The U.S. government is expected to issue its decision soon on an environmental review of Shell's proposed Arctic drilling plans.
The company wants to drill for oil in the Chukchi Sea and eventually in the American side of the Beaufort Sea. An arm of the U.S. Department of the Interior says there's a 75 per cent chance of a spill in Arctic waters, but the government is expected to approve the plan which could see Shell drilling as soon as this summer.
That's not sitting well with environmentalists.
"The risks of oil drilling are known to everyone, including the government and the broader public, who are showing an increasing concern for Arctic offshore oil drilling," said Farrah Khan, Greenpeace Canada's Arctic campaigner based in Toronto.
Khan fears a spill on the American side would affect Canadian waters.
"The border between Canada and the U.S. in the Beaufort is basically an invisible border."
Potential for growth
Robert Huebert, an associate professor of political science at the University of Calgary, said Shell is eager to move forward because the world is running out of politically stable places to drill for oil and because of the competition from shale gas.
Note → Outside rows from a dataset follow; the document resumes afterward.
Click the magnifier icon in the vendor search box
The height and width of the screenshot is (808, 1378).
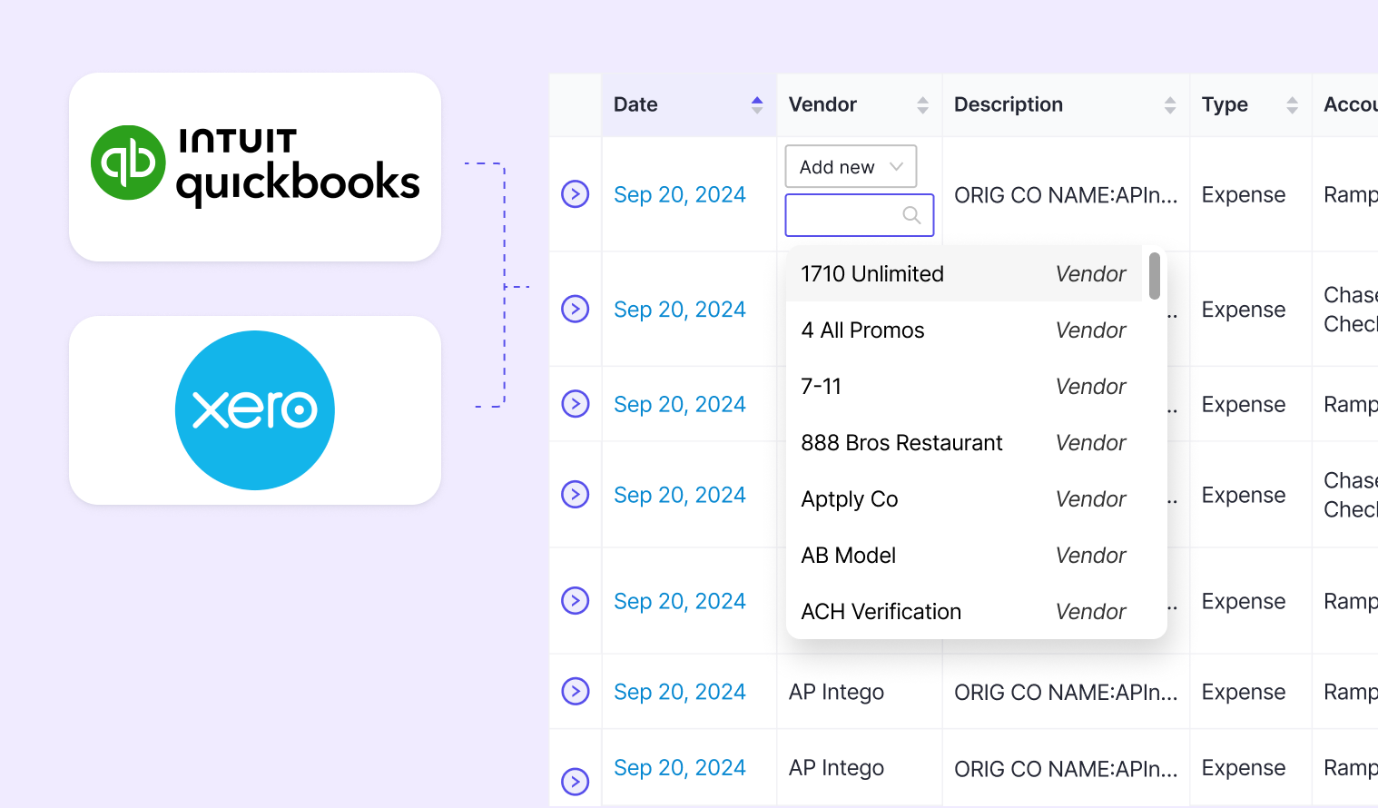(x=910, y=215)
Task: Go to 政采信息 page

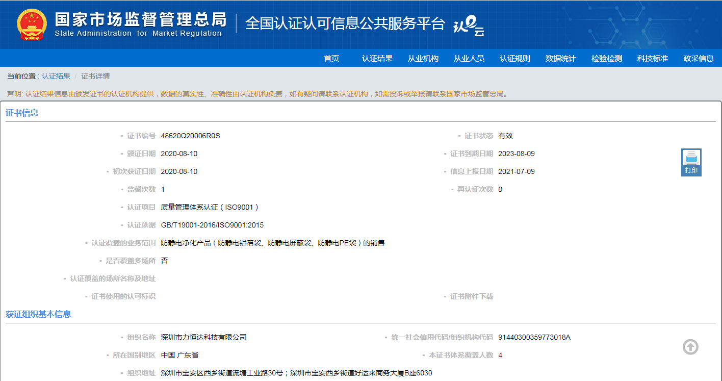Action: pos(699,58)
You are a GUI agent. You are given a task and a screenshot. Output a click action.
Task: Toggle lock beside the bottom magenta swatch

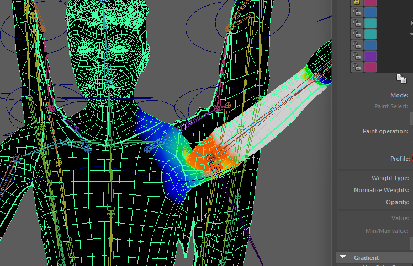tap(357, 67)
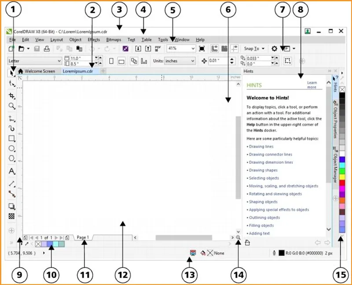This screenshot has width=352, height=285.
Task: Open the Units inches dropdown
Action: [192, 61]
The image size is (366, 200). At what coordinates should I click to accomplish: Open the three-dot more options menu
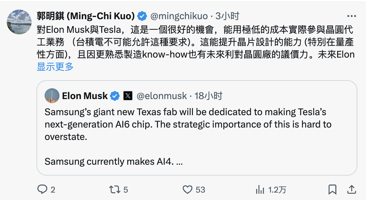351,16
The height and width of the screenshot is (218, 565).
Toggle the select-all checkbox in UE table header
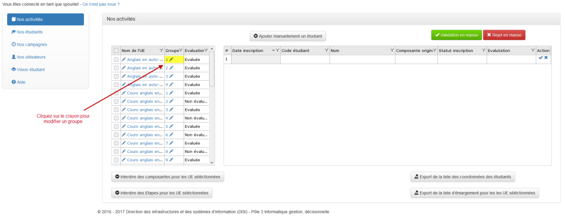[116, 50]
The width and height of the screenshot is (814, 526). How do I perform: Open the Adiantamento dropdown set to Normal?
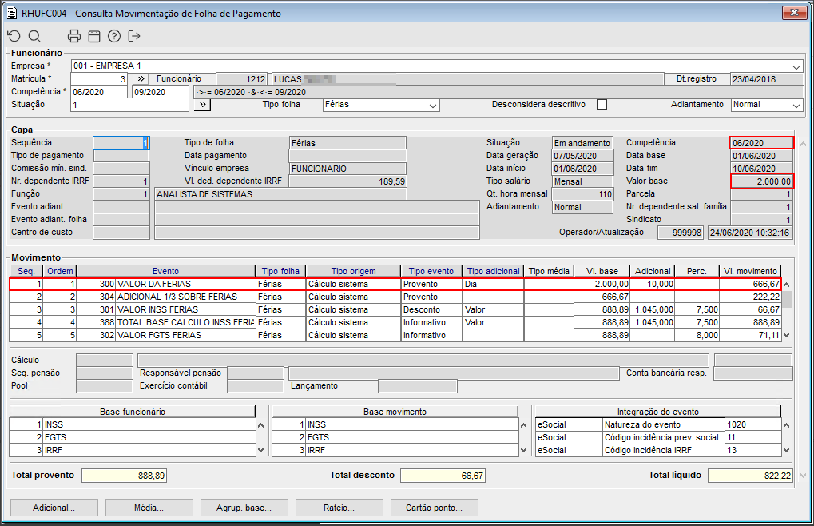click(x=796, y=106)
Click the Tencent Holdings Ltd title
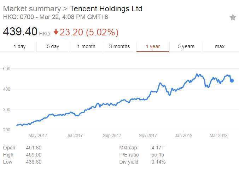Image resolution: width=239 pixels, height=171 pixels. (x=106, y=8)
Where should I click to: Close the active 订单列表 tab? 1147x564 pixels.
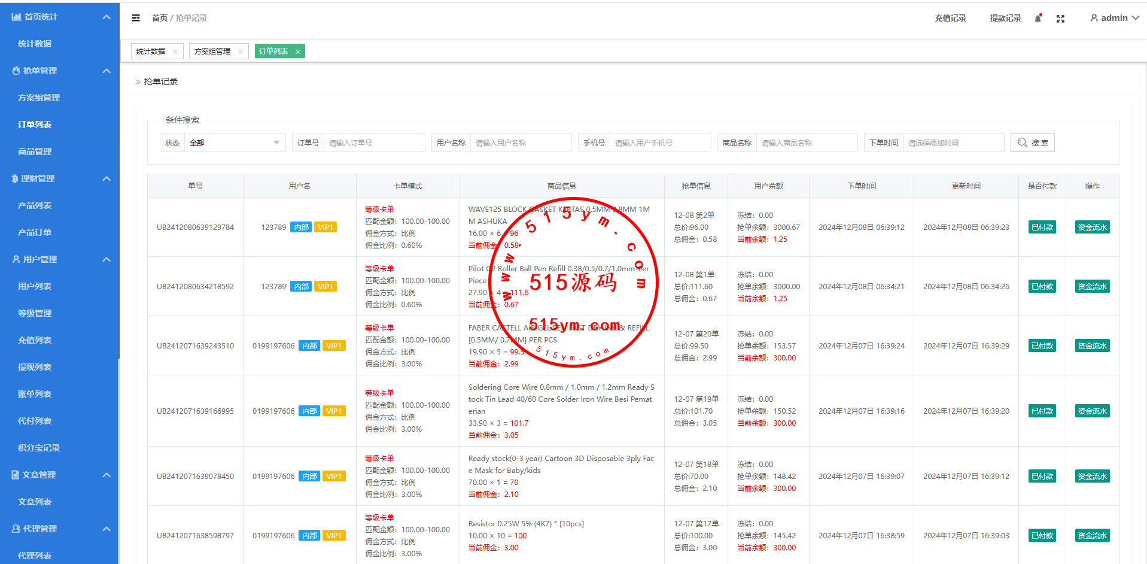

"Out of all the places where Shell is looking, regardless of the difficulties that it's faced politically, Alaska and the Chukchi sea and the areas where they're looking still remains their greatest potential area for future growth."
Americans aren't the only people who want to drill in the Arctic. In Canada, Imperial Oil wants to drill on the Canadian side of the Beaufort Sea by the year 2020.
The company is expected to file its proposal for how it would like to respond to a potential oil spill to the National Energy Board later this year.